E1. What geom would you use to draw a line chart? A boxplot? A histogram? An area chart?

Ans. geom_line(), geom_boxplot(), geom_histogram(), geom_area()

E2. What does show.legend = FALSE do here?

ggplot(mpg, aes(x = displ, y = hwy)) +
geom_smooth(aes(color = drv), show.legend = FALSE)

What happens if you remove it? Why do you think we used it earlier?

It prevents ggplot from showing the legend. If you remove this line, then the legend will be displayed. We suppressed the legend because we are making side-by-side comparisons with other plots that do not have legends.

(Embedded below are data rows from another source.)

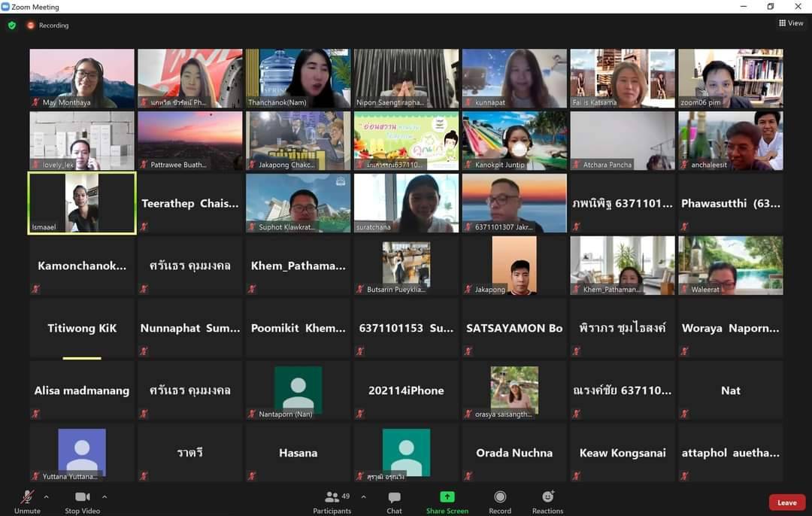Click the green Share Screen icon
This screenshot has height=516, width=812.
(447, 497)
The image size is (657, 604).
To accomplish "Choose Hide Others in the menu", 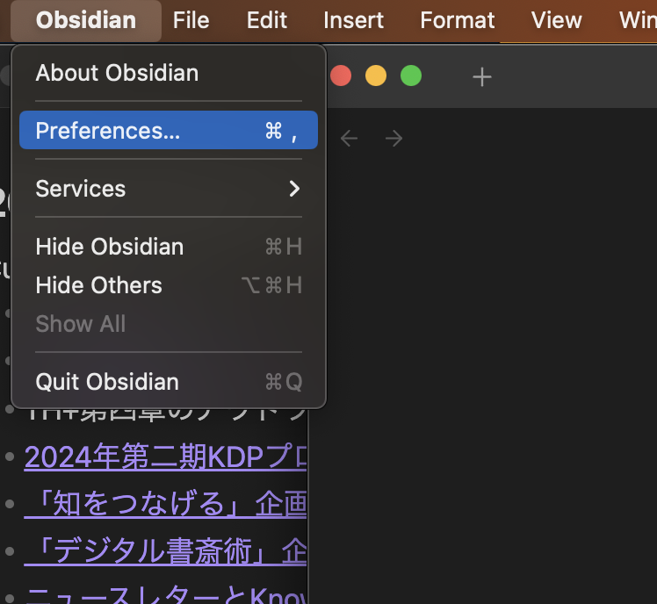I will [99, 285].
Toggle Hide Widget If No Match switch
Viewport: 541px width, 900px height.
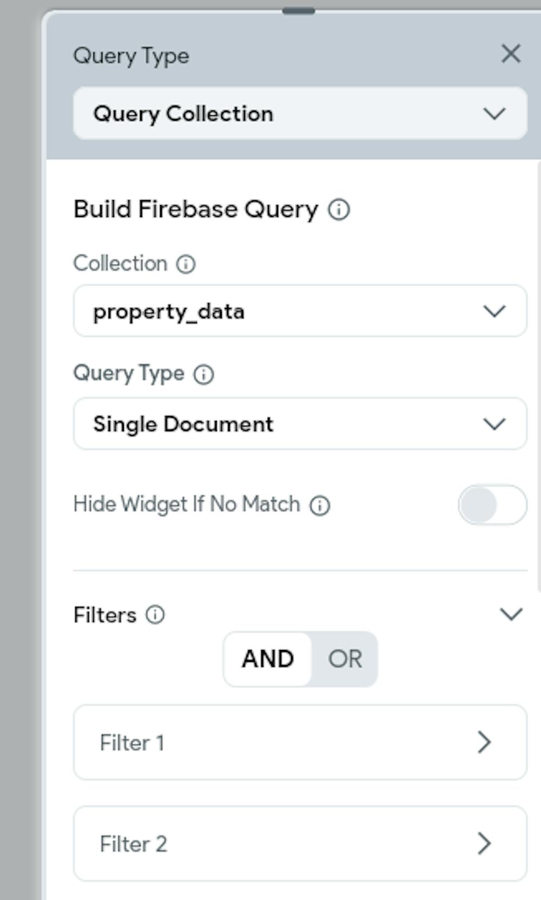(x=492, y=505)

This way, the width of all the plots remain consistent.

Facets

Splitting the plot into subplots that each display one subset of data based on categorical variable:

ggplot(mpg, aes(x = displ, y = hwy)) +
  geom_point() +
  facet_wrap(~cyl)

Faceting the plot with a combination of two variables using facet_grid():

ggplot(mpg, aes(x = displ, y = hwy)) +
  geom_point() +
  facet_grid(drv ~ cyl)

Faceting with the scales “unlinked”:

ggplot(mpg, aes(x = displ, y = hwy)) +
  geom_point() +
  facet_grid(drv ~ cyl, scales = "free")

Exercises

E1. What happens if you facet on a continuous variable?

Ans.

ggplot(mpg, aes(x = drv, y = hwy)) +
  geom_point() +
  facet_wrap(~ displ)

Ans. Each value is treated as a category.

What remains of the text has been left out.